This is how AFF Suzuki Cup will be more minnow-friendly from 2018

Members of the Asean football fraternity have welcome the proposed new format.

Chan Vathanaka
Minnows Cambodia impressed in the ongoing edition Reuters

AFF Suzuki Cup is all set to have two more teams from the 2018 edition, which will also no more see two countries co-hosting the Asean tournament.

The biennial tournament is moving away from the eight-team format, which has been continuously maintained since the 2007 edition. The 2018 edition will feature 10 teams and nine top-ranked countries from the Asean region will earn a direct entry into the tournament. The final spot will be determined after a play-off between the 10th and 11th-ranked Asean teams. The official announcement about the new format will be made in the coming days, according to a report in The New Paper.
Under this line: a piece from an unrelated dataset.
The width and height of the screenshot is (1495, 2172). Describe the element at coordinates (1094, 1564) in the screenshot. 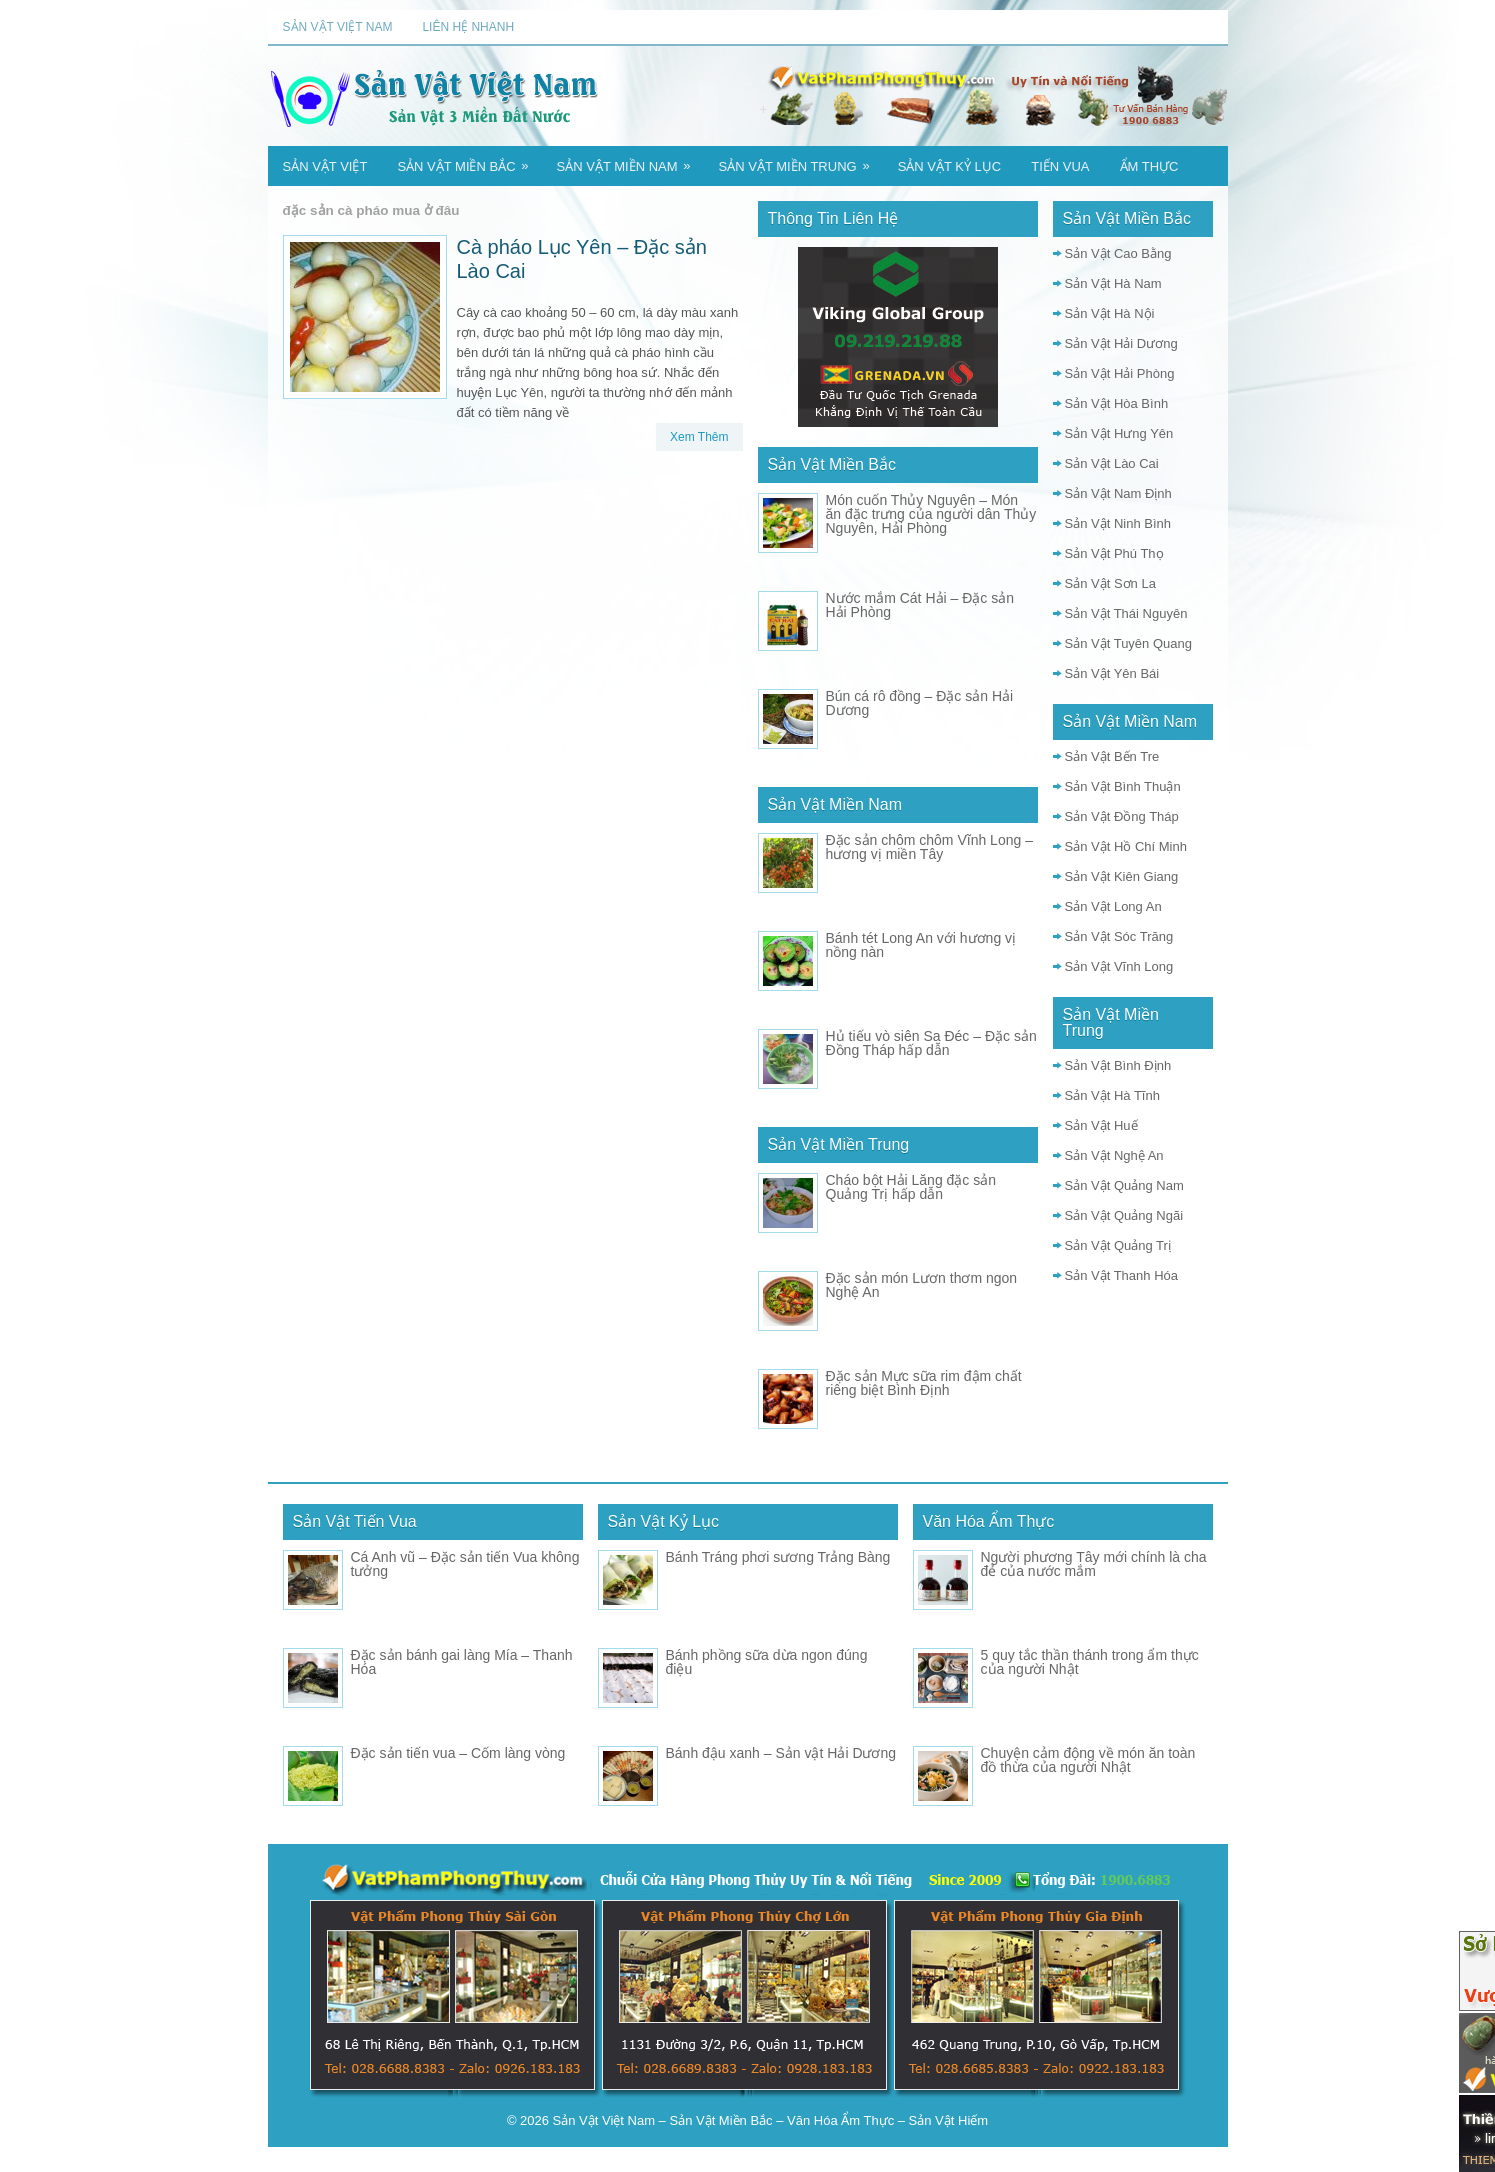

I see `Người phương Tây mới chính là cha đẻ của nước mắm` at that location.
In the ongoing edition, which will see Thailand and Indonesia battling for glory in a two-legged final, Cambodia bagged the final spot after winning the qualification tournament, also having Laos, Brunei and Timor-Leste, and came up with a solid show despite not being able to win a game.

Also, there will be two groups of five teams each and each team, in the group stages, will play two home and two away matches. The knockout stage format, which has two-legged semi-final and final, will be retained for the next edition as well.

Also read: Injury-hit Thailand not to take Indoneisa lightly in Suzuki Cup 2016 final

The proposed new format is being embraced by the football fraternity, which includes The War Elephants' assistant coach, Steve Darby, who highlights the importance of giving the minnows more exposure playing at Asean's highest level.


2018 edition is set to have

  • 10 teams in the main round.
  • Two groups of five teams each.
  • Each team will play two home and two away games in group stage.
  • Two-legged semi-final and final.

"In every tournament, there will be big boys and minnows, and this year showed that the gap is closing. How do the minnows get better? By playing games against Asean countries, not by playing (much higher-ranked sides) South Korea in the Fifa World Cup qualifiers," Darby said, as quoted by the news daily.

The home games in the group stages of the region's biggest and respected football prize will attract bigger crowds and will see more revenue being generated. Also, former Lions defender R Sasikumar highlighted the possibility of regional football associations getting more benefits from the move.

"The Suzuki Cup is a cornerstone event for the region and, in that sense, any format is easy to accept. This isn't a groundbreaking change, it's an innovation to keep the product fresh," Sasi added.